==== DATA SHOWN

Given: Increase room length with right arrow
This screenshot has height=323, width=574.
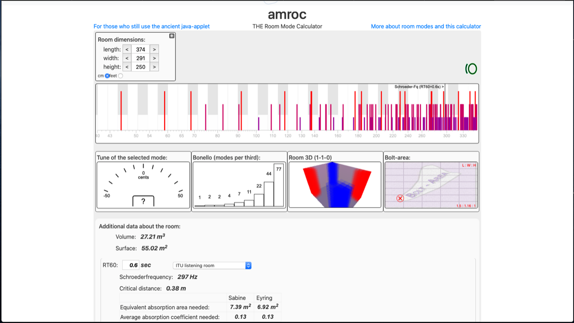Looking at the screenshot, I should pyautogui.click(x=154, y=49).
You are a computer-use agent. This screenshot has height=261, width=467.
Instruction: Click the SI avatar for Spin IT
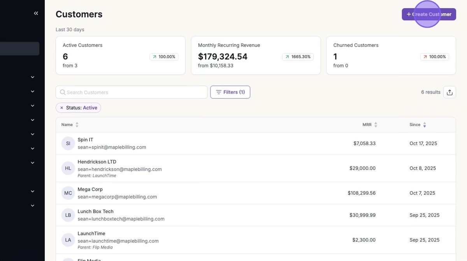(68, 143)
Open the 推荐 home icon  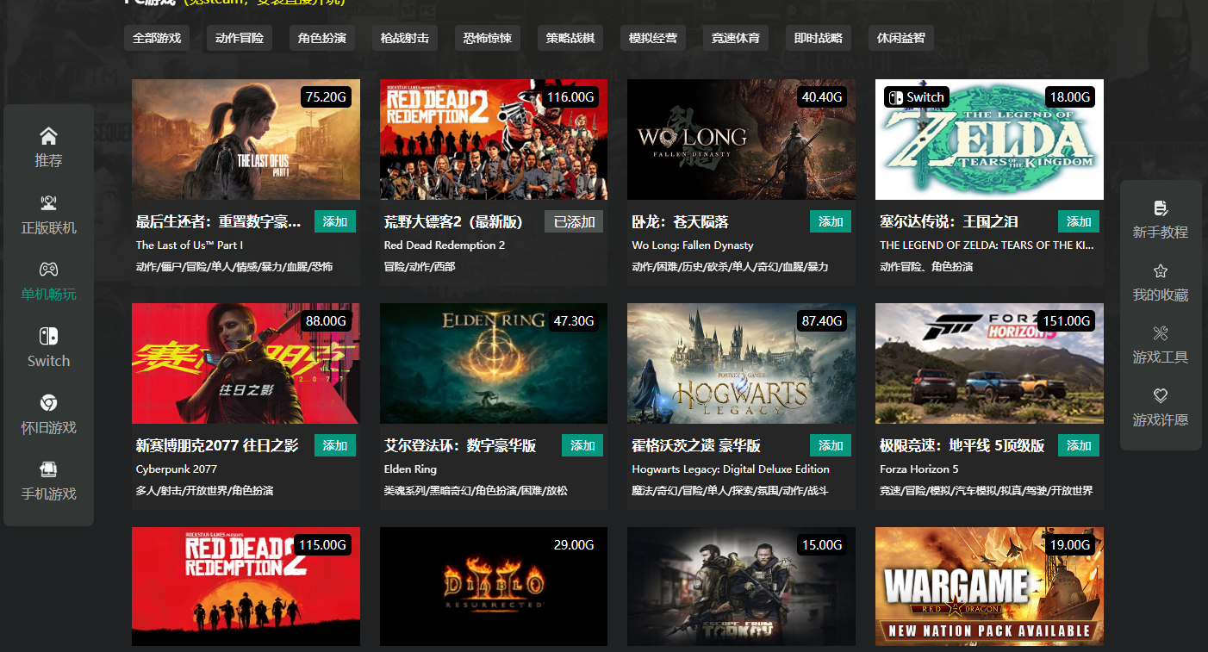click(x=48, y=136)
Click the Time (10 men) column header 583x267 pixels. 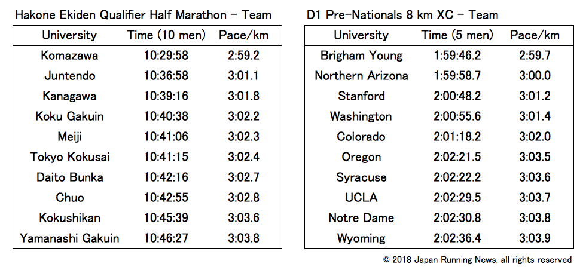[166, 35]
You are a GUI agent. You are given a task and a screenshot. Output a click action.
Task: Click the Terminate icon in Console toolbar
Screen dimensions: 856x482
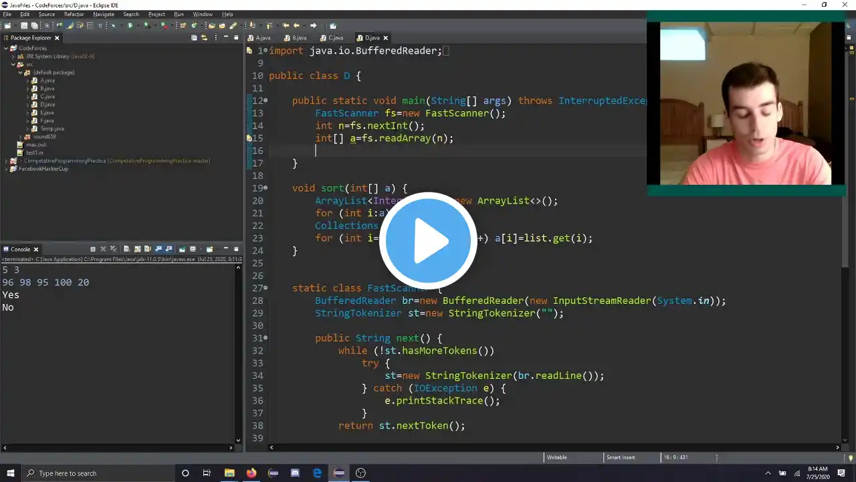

========

EXERCISE DETAILS:
Reproduce precisely the lines of the entries above, from the one containing "Task: Click the" through the final one, both ends included, and omit the pictures.

SOLUTION TO THIS EXERCISE:
Task: Click the Terminate icon in Console toolbar
Screen dimensions: 856x482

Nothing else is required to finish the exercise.